Right now, western utility operators have to wait until the last minute to hack through 38 separate agreements just to move energy around from grid to grid. The formation of the new market is like the addition of a Costco down the street. Instead of having to shop at a corner store and settle for whatever, operators will have loads of options. “The bigger the market, the bigger the savings — that’s why this market decision matters enormously,” EDF’s Alex DeGolia said. How big? It could add up to $1.2 billion every year.
Add to Your Tabs
It’s the age of electricity and America isn’t ready | The New York Times
In Houston’s Fifth Ward, residents fight for the right to breathe | Word in Black
NOAA defends cuts to research and climate monitoring at budget hearing | Inside Climate News
Stories from the States
Arizona
Let’s stay in Arizona for a moment, where the Trump administration gave one of its no-questions-asked passes to pollute to one of the largest sources of the neurotoxin lead in the entire country.
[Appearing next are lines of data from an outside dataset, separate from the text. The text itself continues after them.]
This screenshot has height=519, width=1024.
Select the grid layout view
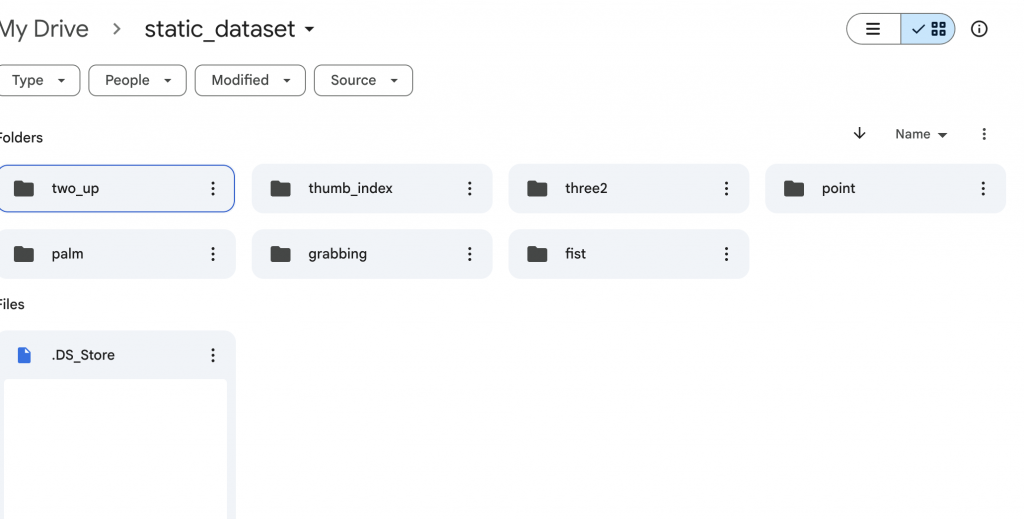coord(928,29)
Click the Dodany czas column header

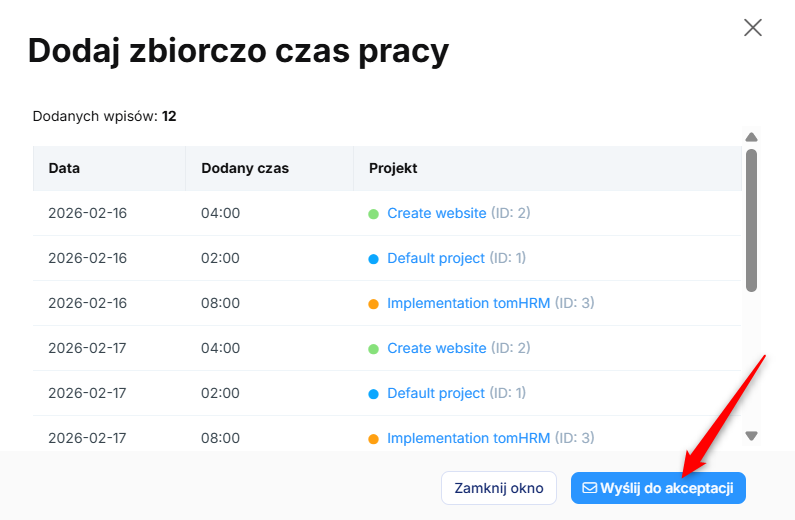coord(245,168)
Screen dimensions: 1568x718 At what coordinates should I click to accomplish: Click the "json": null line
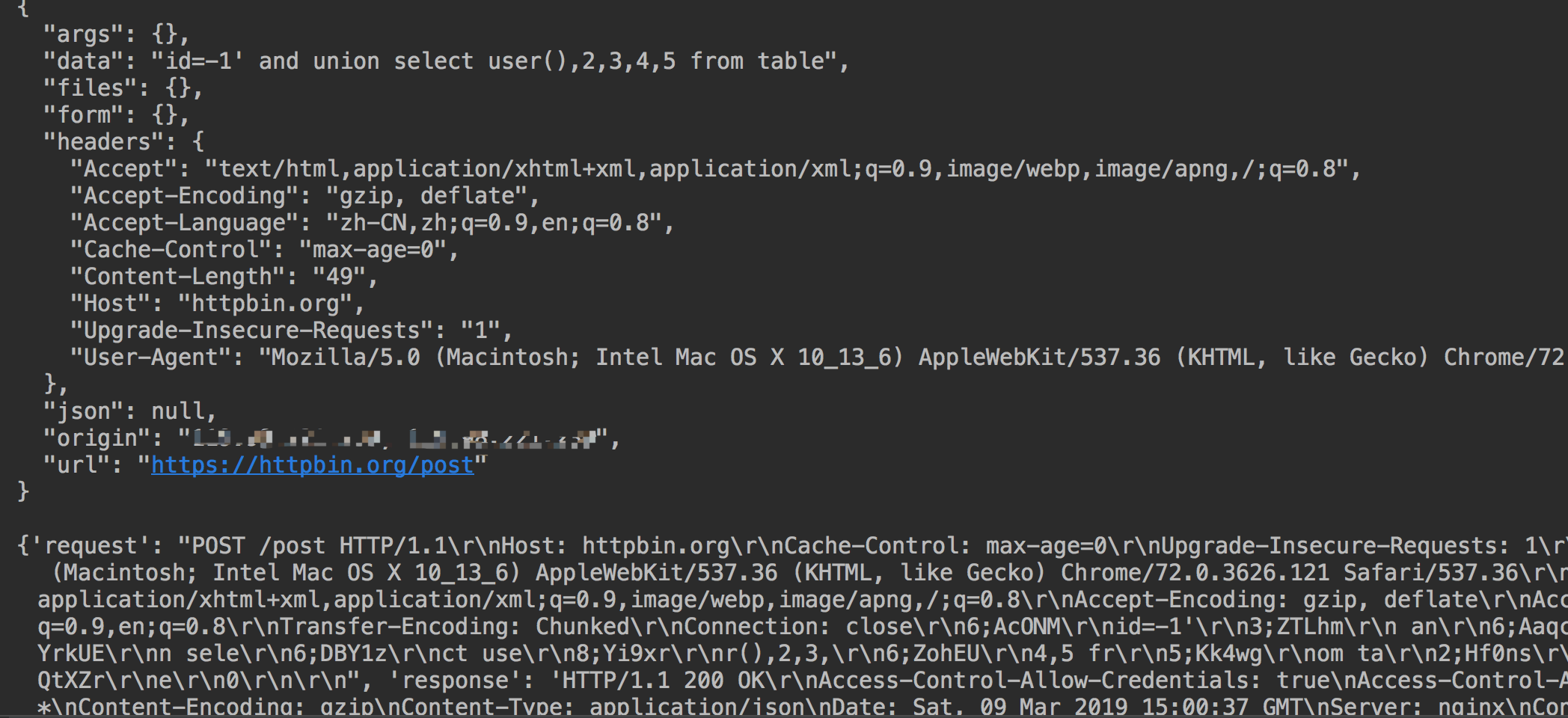(x=130, y=411)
There’s no safe level of exposure to lead. But the company that owns a more-than-a-century-old copper smelter in a small desert community where one resident said “the air is bad enough as it is” asked EPA for a pass so it could avoid upgrading its equipment and installing widely available pollution-control technology. (The only other copper smelter in the U.S., in Utah, uses it.) Still, the pass was granted, The New York Times reported, without any “economic analysis or engineering study” or even “an exhaustive argument.” In fact, public records EDF obtained through the Freedom of Information Act show “not a single instance where the Trump EPA officials asked about the impacts of these poisons on the people” who live in the community, EDF’s Vickie Patton said. This week, U.S. Sen. Mark Kelly of Arizona wanted an explanation. “How is that legal?” he asked Administrator Zeldin. Their exchange is worth watching:
California
The Trump administration went 0 for 5 in court trying to keep offshore wind projects that were under construction from being completed. This year, even though wind is one of the cheapest sources of energy we have, the administration started to pay other developers to abandon their own projects instead. In January, the Department of Interior moved some money around to give nearly $1 billion to one company to cancel projects off the coasts of New York and North Carolina. (North Carolina Gov. Josh Stein wasn’t thrilled, slamming it as “a terrible deal for the American people.”) This week, though, the administration did it again, spending another $765 million to stop a project off the coast of New York and New Jersey and $120 million more to stop another off the coast of California. “The administration is using taxpayer funds that they really aren’t authorized to use to achieve a result that doesn’t make a whole lot of sense,” EDF’s Michael Colvin told California public radio. He added, “Obstructing clean energy projects is not energy dominance.”